**STATED EXERCISE**
Reproduce every item below verbatim, keeping each line unchanged and in its original order.
** START RECORD EXCERPTS **
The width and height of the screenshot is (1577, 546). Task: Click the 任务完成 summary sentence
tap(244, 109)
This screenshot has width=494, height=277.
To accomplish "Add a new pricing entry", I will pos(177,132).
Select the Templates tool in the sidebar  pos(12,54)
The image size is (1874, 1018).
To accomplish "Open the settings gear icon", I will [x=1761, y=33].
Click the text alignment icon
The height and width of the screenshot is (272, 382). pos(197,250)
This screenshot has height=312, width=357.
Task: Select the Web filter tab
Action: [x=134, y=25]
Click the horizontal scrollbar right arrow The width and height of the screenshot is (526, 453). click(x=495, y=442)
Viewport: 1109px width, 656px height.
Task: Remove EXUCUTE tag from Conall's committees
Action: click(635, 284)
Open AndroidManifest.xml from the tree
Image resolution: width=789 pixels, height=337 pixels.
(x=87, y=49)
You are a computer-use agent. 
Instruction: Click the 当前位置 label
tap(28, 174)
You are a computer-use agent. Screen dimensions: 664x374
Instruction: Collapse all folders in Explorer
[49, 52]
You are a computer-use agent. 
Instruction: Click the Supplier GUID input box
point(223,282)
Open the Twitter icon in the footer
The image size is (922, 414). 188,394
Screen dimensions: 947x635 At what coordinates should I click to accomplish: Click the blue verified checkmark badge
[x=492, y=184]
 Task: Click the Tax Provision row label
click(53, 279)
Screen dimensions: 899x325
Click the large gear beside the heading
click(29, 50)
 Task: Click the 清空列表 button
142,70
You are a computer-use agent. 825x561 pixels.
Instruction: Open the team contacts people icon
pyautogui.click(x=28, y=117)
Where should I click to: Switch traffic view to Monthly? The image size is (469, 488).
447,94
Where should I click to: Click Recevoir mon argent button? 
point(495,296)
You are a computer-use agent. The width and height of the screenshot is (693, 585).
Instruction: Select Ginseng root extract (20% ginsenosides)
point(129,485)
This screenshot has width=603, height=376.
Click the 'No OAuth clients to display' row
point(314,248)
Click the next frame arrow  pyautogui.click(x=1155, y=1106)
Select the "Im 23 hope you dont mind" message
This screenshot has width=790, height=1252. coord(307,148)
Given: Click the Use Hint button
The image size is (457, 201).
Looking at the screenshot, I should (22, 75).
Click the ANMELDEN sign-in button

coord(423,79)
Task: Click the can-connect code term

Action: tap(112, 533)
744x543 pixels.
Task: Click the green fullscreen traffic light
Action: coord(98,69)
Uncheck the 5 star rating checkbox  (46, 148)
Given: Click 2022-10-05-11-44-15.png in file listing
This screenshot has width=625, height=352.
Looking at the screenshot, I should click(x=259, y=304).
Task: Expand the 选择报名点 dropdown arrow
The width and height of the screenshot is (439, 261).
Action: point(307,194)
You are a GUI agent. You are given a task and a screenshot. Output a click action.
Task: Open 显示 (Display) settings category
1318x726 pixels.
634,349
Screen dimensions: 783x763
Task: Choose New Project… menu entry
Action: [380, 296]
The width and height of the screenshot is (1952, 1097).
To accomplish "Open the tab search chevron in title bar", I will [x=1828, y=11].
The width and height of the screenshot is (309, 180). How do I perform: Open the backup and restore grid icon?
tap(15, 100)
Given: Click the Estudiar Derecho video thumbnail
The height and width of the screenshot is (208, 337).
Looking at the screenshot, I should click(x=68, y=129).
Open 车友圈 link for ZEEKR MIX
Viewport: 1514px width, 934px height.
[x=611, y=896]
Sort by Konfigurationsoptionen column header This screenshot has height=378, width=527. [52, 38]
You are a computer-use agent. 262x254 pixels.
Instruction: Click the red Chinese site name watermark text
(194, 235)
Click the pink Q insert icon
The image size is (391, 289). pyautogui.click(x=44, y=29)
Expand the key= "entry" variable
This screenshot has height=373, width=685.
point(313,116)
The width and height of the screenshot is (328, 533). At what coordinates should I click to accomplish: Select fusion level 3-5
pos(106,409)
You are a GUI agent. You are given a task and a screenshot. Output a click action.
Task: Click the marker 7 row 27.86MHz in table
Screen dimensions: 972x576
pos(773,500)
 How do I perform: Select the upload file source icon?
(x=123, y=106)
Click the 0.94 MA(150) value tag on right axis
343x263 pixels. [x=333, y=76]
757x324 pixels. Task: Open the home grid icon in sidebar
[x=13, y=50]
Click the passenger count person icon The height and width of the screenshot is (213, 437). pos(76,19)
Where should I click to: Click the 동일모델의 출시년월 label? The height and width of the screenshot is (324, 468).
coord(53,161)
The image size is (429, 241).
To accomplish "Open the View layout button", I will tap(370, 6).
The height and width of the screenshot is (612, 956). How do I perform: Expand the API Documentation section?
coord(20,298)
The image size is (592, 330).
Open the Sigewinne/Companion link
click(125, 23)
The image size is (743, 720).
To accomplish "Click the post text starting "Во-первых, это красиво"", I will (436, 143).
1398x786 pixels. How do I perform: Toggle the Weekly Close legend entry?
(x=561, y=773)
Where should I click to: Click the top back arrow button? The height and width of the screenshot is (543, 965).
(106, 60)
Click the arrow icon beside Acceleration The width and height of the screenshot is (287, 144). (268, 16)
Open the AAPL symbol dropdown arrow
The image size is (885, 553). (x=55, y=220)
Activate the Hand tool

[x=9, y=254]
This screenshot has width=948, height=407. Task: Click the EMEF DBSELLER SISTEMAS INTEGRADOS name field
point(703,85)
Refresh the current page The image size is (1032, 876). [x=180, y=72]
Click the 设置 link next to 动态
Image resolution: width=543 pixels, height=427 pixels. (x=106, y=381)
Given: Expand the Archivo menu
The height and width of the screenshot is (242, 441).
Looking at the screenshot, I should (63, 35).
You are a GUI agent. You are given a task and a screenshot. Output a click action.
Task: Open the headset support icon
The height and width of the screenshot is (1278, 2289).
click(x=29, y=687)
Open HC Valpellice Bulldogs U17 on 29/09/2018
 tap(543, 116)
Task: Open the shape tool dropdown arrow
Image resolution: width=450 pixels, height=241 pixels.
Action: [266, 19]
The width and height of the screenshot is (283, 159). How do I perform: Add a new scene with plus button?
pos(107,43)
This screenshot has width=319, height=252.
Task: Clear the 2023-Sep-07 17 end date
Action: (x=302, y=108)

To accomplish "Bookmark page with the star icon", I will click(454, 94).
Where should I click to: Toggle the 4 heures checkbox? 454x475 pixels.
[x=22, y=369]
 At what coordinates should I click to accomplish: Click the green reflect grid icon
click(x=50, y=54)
** END RECORD EXCERPTS **
**EXPECTED ANSWER**
The width and height of the screenshot is (1577, 546). Task: Click the 任务完成 summary sentence
tap(244, 109)
This screenshot has width=494, height=277.
To accomplish "Add a new pricing entry", I will pos(177,132).
Select the Templates tool in the sidebar  pos(12,54)
The image size is (1874, 1018).
To accomplish "Open the settings gear icon", I will [x=1761, y=33].
Click the text alignment icon
The height and width of the screenshot is (272, 382). pos(197,250)
This screenshot has height=312, width=357.
Task: Select the Web filter tab
Action: [x=134, y=25]
Click the horizontal scrollbar right arrow The width and height of the screenshot is (526, 453). click(x=495, y=442)
Viewport: 1109px width, 656px height.
Task: Remove EXUCUTE tag from Conall's committees
Action: click(635, 284)
Open AndroidManifest.xml from the tree
Image resolution: width=789 pixels, height=337 pixels.
(x=87, y=49)
You are a computer-use agent. 
Instruction: Click the 当前位置 label
tap(28, 174)
You are a computer-use agent. Screen dimensions: 664x374
Instruction: Collapse all folders in Explorer
[49, 52]
You are a computer-use agent. 
Instruction: Click the Supplier GUID input box
point(223,282)
Open the Twitter icon in the footer
The image size is (922, 414). 188,394
Screen dimensions: 947x635 At what coordinates should I click to accomplish: Click the blue verified checkmark badge
[x=492, y=184]
 Task: Click the Tax Provision row label
click(53, 279)
Screen dimensions: 899x325
Click the large gear beside the heading
click(29, 50)
 Task: Click the 清空列表 button
142,70
You are a computer-use agent. 825x561 pixels.
Instruction: Open the team contacts people icon
pyautogui.click(x=28, y=117)
Where should I click to: Switch traffic view to Monthly? The image size is (469, 488).
447,94
Where should I click to: Click Recevoir mon argent button? 
point(495,296)
You are a computer-use agent. The width and height of the screenshot is (693, 585).
Instruction: Select Ginseng root extract (20% ginsenosides)
point(129,485)
This screenshot has width=603, height=376.
Click the 'No OAuth clients to display' row
point(314,248)
Click the next frame arrow  pyautogui.click(x=1155, y=1106)
Select the "Im 23 hope you dont mind" message
This screenshot has width=790, height=1252. coord(307,148)
Given: Click the Use Hint button
The image size is (457, 201).
Looking at the screenshot, I should (22, 75).
Click the ANMELDEN sign-in button

coord(423,79)
Task: Click the can-connect code term

Action: tap(112, 533)
744x543 pixels.
Task: Click the green fullscreen traffic light
Action: coord(98,69)
Uncheck the 5 star rating checkbox  (46, 148)
Given: Click 2022-10-05-11-44-15.png in file listing
This screenshot has width=625, height=352.
Looking at the screenshot, I should click(x=259, y=304).
Task: Expand the 选择报名点 dropdown arrow
The width and height of the screenshot is (439, 261).
Action: point(307,194)
You are a GUI agent. You are given a task and a screenshot. Output a click action.
Task: Open 显示 (Display) settings category
1318x726 pixels.
634,349
Screen dimensions: 783x763
Task: Choose New Project… menu entry
Action: [380, 296]
The width and height of the screenshot is (1952, 1097).
To accomplish "Open the tab search chevron in title bar", I will [x=1828, y=11].
The width and height of the screenshot is (309, 180). How do I perform: Open the backup and restore grid icon?
tap(15, 100)
Given: Click the Estudiar Derecho video thumbnail
The height and width of the screenshot is (208, 337).
Looking at the screenshot, I should click(x=68, y=129).
Open 车友圈 link for ZEEKR MIX
Viewport: 1514px width, 934px height.
[x=611, y=896]
Sort by Konfigurationsoptionen column header This screenshot has height=378, width=527. [52, 38]
You are a computer-use agent. 262x254 pixels.
Instruction: Click the red Chinese site name watermark text
(194, 235)
Click the pink Q insert icon
The image size is (391, 289). pyautogui.click(x=44, y=29)
Expand the key= "entry" variable
This screenshot has height=373, width=685.
point(313,116)
The width and height of the screenshot is (328, 533). At what coordinates should I click to accomplish: Select fusion level 3-5
pos(106,409)
You are a GUI agent. You are given a task and a screenshot. Output a click action.
Task: Click the marker 7 row 27.86MHz in table
Screen dimensions: 972x576
pos(773,500)
 How do I perform: Select the upload file source icon?
(x=123, y=106)
Click the 0.94 MA(150) value tag on right axis
343x263 pixels. [x=333, y=76]
757x324 pixels. Task: Open the home grid icon in sidebar
[x=13, y=50]
Click the passenger count person icon The height and width of the screenshot is (213, 437). pos(76,19)
Where should I click to: Click the 동일모델의 출시년월 label? The height and width of the screenshot is (324, 468).
coord(53,161)
The image size is (429, 241).
To accomplish "Open the View layout button", I will tap(370, 6).
The height and width of the screenshot is (612, 956). How do I perform: Expand the API Documentation section?
coord(20,298)
The image size is (592, 330).
Open the Sigewinne/Companion link
click(125, 23)
The image size is (743, 720).
To accomplish "Click the post text starting "Во-первых, это красиво"", I will (436, 143).
1398x786 pixels. How do I perform: Toggle the Weekly Close legend entry?
(x=561, y=773)
Where should I click to: Click the top back arrow button? The height and width of the screenshot is (543, 965).
(106, 60)
Click the arrow icon beside Acceleration The width and height of the screenshot is (287, 144). (268, 16)
Open the AAPL symbol dropdown arrow
The image size is (885, 553). (x=55, y=220)
Activate the Hand tool

[x=9, y=254]
This screenshot has width=948, height=407. Task: Click the EMEF DBSELLER SISTEMAS INTEGRADOS name field
point(703,85)
Refresh the current page The image size is (1032, 876). [x=180, y=72]
Click the 设置 link next to 动态
Image resolution: width=543 pixels, height=427 pixels. (x=106, y=381)
Given: Expand the Archivo menu
The height and width of the screenshot is (242, 441).
Looking at the screenshot, I should (63, 35).
You are a GUI agent. You are given a task and a screenshot. Output a click action.
Task: Open the headset support icon
The height and width of the screenshot is (1278, 2289).
click(x=29, y=687)
Open HC Valpellice Bulldogs U17 on 29/09/2018
 tap(543, 116)
Task: Open the shape tool dropdown arrow
Image resolution: width=450 pixels, height=241 pixels.
Action: [266, 19]
The width and height of the screenshot is (283, 159). How do I perform: Add a new scene with plus button?
pos(107,43)
This screenshot has width=319, height=252.
Task: Clear the 2023-Sep-07 17 end date
Action: (x=302, y=108)

To accomplish "Bookmark page with the star icon", I will click(454, 94).
Where should I click to: Toggle the 4 heures checkbox? 454x475 pixels.
[x=22, y=369]
 At what coordinates should I click to accomplish: Click the green reflect grid icon
click(x=50, y=54)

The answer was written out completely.